The reason for this sudden downturn in sentiment is due to the pressure that the Ankara government is exerting on the country's central bank.
As reported in a previous article, the Erdogan administration's decision to abandon the orthodox line by appointing Sahap Kavcioglu (whose ideas are in line with those of the president) as the new governor of the central bank, has gradually eroded the credibility built up in previous months. The shift in ledearship had taken place following the increase of benchmark interest rates to 19% in March, which Prime Minister Erdogan considered too high to stimulate investment in the country.

This week it was the Turkish President's statement that he had agreed with the new governor to lower interest rates next summer that worried currency markets. In fact, in the latest TV interview broadcast on Tuesday June 1st Erdogan said: "I even spoke to the central bank governor today - we certainly need to lower interest rates. For that, we need to see July, August for interest rates to start coming down" .
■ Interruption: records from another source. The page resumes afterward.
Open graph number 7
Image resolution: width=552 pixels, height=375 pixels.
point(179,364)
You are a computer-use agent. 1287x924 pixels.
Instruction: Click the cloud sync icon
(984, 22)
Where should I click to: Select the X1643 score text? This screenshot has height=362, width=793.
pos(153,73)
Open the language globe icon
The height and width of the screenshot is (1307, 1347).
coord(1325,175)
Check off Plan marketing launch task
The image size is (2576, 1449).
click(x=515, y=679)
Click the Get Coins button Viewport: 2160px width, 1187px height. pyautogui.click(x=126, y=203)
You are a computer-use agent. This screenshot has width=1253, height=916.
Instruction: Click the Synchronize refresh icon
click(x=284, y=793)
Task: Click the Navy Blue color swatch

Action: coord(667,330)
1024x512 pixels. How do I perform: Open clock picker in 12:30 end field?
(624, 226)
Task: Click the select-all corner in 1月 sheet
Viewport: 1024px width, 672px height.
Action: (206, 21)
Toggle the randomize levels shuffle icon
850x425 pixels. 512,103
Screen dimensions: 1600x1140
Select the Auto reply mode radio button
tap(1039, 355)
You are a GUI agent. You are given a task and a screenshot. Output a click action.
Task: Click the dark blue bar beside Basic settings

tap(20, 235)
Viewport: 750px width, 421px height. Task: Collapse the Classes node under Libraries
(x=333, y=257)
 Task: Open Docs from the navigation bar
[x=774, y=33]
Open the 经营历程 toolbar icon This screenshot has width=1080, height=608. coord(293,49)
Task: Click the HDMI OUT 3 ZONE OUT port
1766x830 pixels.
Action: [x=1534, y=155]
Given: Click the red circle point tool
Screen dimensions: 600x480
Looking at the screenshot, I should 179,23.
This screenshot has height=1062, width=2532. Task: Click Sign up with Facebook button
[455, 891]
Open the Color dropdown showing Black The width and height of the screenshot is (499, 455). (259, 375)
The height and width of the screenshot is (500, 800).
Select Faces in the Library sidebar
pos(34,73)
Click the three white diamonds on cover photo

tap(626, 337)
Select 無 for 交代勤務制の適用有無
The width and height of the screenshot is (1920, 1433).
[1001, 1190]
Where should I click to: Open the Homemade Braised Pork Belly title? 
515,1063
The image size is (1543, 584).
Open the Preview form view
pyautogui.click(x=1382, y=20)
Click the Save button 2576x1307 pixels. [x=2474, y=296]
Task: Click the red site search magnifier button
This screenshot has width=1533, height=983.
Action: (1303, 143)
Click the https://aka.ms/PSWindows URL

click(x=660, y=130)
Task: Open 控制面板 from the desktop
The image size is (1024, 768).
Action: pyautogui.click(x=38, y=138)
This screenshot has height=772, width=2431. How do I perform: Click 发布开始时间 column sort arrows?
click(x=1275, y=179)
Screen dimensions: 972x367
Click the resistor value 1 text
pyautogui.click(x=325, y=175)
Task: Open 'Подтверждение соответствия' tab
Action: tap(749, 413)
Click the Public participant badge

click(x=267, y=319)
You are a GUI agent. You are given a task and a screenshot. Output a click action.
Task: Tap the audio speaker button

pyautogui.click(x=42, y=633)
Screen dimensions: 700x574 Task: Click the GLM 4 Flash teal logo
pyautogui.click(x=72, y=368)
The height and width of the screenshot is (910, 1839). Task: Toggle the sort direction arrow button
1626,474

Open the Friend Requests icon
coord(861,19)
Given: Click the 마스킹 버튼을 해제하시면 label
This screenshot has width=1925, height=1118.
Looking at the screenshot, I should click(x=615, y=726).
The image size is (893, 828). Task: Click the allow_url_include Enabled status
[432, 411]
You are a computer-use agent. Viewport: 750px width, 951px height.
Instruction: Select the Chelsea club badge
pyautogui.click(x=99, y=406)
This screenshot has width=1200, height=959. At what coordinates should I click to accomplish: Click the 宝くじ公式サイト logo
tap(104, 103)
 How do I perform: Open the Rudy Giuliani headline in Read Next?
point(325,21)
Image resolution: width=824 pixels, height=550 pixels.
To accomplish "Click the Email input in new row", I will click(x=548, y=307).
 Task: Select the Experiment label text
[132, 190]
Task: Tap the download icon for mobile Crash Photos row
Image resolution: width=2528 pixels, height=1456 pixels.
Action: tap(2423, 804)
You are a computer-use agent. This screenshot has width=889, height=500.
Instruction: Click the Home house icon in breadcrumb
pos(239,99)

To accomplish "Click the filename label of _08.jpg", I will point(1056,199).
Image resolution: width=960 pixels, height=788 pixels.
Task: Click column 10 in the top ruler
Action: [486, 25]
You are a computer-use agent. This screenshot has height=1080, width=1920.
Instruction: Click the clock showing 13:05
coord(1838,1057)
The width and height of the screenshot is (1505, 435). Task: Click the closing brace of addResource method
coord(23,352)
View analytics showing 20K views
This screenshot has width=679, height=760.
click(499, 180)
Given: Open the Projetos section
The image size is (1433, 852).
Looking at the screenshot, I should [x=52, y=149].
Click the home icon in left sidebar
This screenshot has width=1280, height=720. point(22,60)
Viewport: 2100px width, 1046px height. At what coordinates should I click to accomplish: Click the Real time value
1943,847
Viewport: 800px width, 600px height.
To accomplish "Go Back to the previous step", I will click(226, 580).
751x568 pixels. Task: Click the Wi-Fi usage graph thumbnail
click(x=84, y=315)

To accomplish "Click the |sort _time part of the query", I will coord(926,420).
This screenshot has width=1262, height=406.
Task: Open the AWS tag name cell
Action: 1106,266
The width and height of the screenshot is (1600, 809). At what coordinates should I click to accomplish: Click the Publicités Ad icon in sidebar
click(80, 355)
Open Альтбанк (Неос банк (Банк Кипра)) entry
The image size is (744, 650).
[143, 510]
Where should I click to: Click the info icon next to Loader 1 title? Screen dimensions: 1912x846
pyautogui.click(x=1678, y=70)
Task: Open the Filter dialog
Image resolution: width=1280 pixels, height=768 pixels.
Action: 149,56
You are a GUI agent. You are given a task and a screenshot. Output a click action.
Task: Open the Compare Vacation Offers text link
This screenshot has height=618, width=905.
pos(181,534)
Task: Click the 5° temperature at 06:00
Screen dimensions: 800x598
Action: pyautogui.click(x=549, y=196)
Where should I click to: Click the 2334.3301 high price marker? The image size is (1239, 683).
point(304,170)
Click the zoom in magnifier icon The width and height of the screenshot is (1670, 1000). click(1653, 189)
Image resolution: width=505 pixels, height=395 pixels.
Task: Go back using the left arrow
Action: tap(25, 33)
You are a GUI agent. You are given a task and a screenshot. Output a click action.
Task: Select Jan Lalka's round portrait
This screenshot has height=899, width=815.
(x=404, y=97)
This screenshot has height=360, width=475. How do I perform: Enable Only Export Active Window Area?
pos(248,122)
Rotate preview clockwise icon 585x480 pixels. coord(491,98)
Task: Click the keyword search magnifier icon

The reaction of forex markets has been immediate with the lira losing as much as 2 percentage points between Tuesday and Friday. According to most economists and investors, an expansionary policy in this phase of high-inflation would cause further damage to the Country, generating the risk of an inflationary spiral.

Turkey: Consumer Price Index
Source: Central Bank of the Republic of Turkey


In this context of high uncertainty, price stability should therefore be the primary objective of the central bank: in fact, in both April and May the year-over-year change in the Turkish Consumer Price Index was 17%, as illustrated by the chart.

On the contrary, as opposed to February, the deterioration in financial markets other than Forex was more contained: between Tuesday 1 and Thursday 3 June, the BIST 100 index fell only 0.2% while 10 year bond yields fell only from 18.7 to 19. The worsening was surely limited by the response of Governor Kavcioglu who stepped back and partly heartened investors. "Expectations of a rapid rate cut, which are not based on fair grounds, must disappear", Kavcioglu said in a speech available on the bank's website.

So the country's scenario remains very complex and exchange rate risk high. Moreover, the reserves at the central bank's disposal are limited and less than $50 billion making it impossible to think of actions to safeguard the exchange rate level against market assessments.